SAN ANTONIO -- Switching postmenopausal breast cancer patients to an aromatase inhibitor following 2-3 years of adjuvant tamoxifen results in markedly better disease-free survival than the traditional 5 full years of tamoxifen, according to three major randomized trials presented at a breast cancer symposium sponsored by the Cancer Therapy and Research Center.
Raimund Jakesz, M.D., recommended that breast cancer patients who fit the profile of participants in two European clinical trials he reported on at the conference be routinely switched to 3 years of anastrozole (Arimidex) after 2 years of tamoxifen.
He reported on more than 3,100 breast cancer patients in the AstraZeneca-sponsored Austrian Breast and Colo rectal Cancer Study Group Trial 8 and the German Adjuvant Breast Cancer Group ARNO 95 study who were randomized to 5 years of adjuvant tamoxifen or to 2 years of tamoxifen followed by 3 years of anastrozole.
The 3-year rate of freedom from locoregional recurrence, distant metastasis, and contralateral breast cancer was 95.8% in the tamoxifen/anastrozole group, compared with 92.7% in the tamoxifen arm. The likelihood of survival free of distant recurrence was 39% greater with tamoxifen followed by anastrozole, said Dr. Jakesz, professor of surgery at the University of Vienna.
All participants in the two randomized trials were postmenopausal, had hormone receptor-positive disease, and underwent breast-conserving therapy. One-quarter were node positive. None received chemotherapy. Forty percent were under 60 years old. Most patients had small, well-differentiated tumors.
In a separate presentation, Charles Coombes, M.D., presented an update on the Intergroup Exemestane Study (IES), in which 4,740 postmenopausal breast cancer patients were randomized to 5 years of adjuvant tamoxifen or switched to exemestane (Aromasin) after 2-3 years. At a median 37 months of follow-up, local or distant recurrence had developed in 264 women treated with tamoxifen and 193 switched to the aromatase inhibitor. That translated into a 27% increase in disease-free survival in patients who switched.
Twelve cases of contralateral breast cancer occurred in the tamoxifen/exemestane group, compared with 26 in those treated with tamoxifen alone.
In addition, there have been significantly fewer new primary cancers at sites other than the breast with exemestane: 46, compared with 59 in the tamoxifen-only arm. There have been, for example, 6 cases of lung cancer in the tamoxifen/exemestane group, compared with 13 in the tamoxifen group, and 2 cases of melanoma, compared with 5 cases in the tamoxifen-only arm. On the other hand, 20 acute MIs have occurred in patients switched to the aromatase inhibitor, versus just 8 MIs in the tamoxifen-only group, said Dr. Coombes, director of the Cancer Research UK Laboratories at Imperial College, London.
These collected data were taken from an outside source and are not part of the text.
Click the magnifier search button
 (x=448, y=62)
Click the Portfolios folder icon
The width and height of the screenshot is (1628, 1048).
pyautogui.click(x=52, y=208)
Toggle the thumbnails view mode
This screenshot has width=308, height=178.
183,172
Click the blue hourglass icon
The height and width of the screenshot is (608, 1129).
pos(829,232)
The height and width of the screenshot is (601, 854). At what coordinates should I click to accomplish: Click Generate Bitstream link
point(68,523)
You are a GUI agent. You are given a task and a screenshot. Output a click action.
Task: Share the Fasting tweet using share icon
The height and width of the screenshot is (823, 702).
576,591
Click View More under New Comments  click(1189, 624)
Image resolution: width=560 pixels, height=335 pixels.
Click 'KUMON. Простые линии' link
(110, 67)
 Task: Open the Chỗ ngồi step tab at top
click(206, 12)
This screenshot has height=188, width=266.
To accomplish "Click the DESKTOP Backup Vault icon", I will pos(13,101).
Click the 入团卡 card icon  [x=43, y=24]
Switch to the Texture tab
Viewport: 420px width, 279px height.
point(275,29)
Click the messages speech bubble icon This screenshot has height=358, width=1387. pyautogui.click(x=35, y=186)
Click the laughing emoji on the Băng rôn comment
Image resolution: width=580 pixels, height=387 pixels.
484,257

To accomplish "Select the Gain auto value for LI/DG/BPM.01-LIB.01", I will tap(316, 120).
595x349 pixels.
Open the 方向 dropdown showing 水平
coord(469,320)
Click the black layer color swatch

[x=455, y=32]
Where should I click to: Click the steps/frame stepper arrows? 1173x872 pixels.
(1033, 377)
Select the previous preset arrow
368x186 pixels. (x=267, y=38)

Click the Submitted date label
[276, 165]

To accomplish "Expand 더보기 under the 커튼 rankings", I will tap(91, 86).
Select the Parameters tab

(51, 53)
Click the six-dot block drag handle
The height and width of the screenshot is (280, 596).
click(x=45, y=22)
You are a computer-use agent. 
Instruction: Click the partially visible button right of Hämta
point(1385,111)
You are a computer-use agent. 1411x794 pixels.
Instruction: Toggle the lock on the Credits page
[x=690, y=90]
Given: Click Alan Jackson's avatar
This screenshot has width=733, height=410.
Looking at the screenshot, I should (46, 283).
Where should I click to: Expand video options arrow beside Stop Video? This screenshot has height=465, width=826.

A midcourse switch from tamoxifen to an aromatase inhibitor makes a lot of sense, Hope S. Rugo, M.D., said at a satellite symposium held in conjunction with the San Antonio conference. Tamoxifen is of proven benefit in preventing recurrent breast cancer. It's a good drug with favorable ancillary effects on bone mineral density and the cardiovascular risk profile. But tamoxifen resistance can occur as early as 12-18 months after starting therapy.
Endometrial cancer and thromboembolism--side effects associated with tamoxifen--become more likely with longer treatment duration. Stopping tamoxifen early might prevent adverse events while providing protection against the increased fracture risk associated with 5 years of anastrozole in the Arimidex, Tamoxifen, Alone or in Combination (ATAC) trial, said Dr. Rugo, director of the breast oncology clinical trials program at the University of California, San Francisco, Comprehensive Cancer Center.